Working data:
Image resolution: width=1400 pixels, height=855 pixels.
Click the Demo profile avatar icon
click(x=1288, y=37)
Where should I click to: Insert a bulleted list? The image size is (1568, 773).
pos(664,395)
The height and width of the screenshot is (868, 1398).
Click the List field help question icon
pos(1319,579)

---

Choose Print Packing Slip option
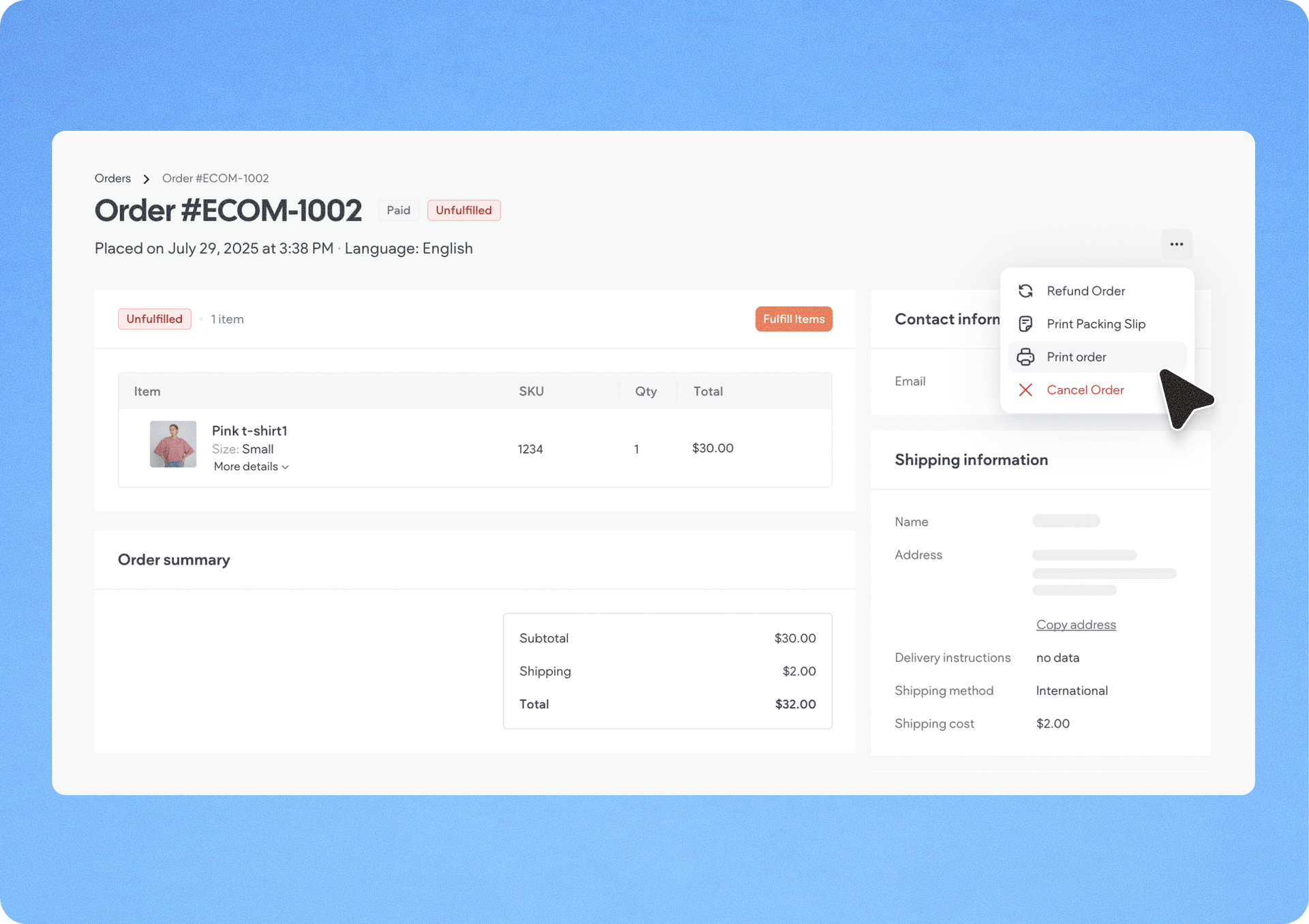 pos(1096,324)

Work task:
Search the entries above for the word "width" and copy each line where it appears.

Result of this task:
Image resolution: width=1400 pixels, height=855 pixels.
The height and width of the screenshot is (868, 1398).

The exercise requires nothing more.